▶ What to work on
Identify each line in the listing that contains the word "beside", and copy those lines. Match case exactly.

▶ Dataset rows
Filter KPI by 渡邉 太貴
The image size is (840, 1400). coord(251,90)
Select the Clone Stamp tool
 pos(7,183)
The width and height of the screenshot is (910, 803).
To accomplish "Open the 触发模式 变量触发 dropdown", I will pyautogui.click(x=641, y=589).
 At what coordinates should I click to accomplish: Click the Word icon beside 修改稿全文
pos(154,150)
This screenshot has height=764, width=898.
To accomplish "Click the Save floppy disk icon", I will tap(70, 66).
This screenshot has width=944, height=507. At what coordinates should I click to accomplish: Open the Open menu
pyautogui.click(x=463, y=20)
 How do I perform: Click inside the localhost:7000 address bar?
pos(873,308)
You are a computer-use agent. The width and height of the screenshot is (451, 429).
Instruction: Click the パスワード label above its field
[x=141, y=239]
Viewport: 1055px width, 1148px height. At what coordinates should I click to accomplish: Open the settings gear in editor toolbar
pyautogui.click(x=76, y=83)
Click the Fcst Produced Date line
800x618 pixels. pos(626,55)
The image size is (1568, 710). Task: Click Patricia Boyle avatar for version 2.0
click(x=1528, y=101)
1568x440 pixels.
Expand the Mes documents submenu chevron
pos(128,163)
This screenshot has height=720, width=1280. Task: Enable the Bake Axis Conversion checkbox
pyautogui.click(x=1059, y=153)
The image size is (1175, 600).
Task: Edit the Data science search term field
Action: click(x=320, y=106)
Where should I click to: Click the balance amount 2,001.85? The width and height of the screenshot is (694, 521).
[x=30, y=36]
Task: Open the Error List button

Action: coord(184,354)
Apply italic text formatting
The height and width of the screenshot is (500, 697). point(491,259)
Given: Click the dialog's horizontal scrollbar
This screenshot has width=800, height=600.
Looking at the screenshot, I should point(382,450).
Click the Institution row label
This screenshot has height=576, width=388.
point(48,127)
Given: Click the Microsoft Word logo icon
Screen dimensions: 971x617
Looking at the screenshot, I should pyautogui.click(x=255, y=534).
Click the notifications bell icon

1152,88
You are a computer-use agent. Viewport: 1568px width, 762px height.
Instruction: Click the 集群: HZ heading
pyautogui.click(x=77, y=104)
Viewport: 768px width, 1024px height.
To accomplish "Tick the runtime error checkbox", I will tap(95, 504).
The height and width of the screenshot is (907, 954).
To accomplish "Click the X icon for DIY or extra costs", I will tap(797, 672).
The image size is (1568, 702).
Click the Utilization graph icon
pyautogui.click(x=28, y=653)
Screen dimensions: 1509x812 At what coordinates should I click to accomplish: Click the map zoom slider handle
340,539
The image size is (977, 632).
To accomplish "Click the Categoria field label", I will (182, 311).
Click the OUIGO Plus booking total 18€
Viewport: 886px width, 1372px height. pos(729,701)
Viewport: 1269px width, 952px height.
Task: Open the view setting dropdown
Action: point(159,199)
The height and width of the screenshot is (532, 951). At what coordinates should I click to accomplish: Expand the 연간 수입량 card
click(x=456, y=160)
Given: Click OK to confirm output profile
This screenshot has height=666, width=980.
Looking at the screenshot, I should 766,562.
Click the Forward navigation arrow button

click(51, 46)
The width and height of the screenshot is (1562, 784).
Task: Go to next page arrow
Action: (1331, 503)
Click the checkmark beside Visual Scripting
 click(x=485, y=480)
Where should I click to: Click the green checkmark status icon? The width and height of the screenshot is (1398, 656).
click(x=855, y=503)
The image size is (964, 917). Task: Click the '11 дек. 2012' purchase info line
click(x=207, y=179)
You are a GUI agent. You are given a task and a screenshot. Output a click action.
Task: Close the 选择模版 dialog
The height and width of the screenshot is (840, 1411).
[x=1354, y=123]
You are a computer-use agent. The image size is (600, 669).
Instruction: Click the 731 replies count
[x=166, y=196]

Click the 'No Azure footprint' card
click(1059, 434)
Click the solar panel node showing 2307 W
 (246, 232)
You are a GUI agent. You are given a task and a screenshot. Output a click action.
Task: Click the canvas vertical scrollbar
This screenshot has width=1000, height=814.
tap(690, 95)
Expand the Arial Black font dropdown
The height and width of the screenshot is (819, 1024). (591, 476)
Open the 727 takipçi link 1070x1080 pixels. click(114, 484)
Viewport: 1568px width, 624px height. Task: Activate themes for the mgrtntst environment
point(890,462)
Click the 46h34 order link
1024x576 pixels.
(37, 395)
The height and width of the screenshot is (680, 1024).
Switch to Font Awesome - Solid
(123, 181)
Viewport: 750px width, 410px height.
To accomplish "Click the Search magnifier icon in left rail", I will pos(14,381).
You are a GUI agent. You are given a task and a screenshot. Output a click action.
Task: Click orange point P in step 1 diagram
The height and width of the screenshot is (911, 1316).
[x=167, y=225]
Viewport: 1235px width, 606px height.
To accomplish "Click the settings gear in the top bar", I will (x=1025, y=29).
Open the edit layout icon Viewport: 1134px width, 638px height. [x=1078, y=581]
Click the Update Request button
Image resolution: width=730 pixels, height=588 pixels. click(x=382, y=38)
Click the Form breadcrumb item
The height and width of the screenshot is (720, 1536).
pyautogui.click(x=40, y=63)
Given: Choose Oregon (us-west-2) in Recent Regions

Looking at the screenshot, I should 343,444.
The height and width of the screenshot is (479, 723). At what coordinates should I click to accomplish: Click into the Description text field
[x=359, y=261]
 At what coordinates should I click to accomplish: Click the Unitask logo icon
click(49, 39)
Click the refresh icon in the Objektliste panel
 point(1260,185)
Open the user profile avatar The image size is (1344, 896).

▶ Full response
 At what coordinates should I click to accomplish: Click the Word icon beside 修改稿全文
Click the checkmark beside Visual Scripting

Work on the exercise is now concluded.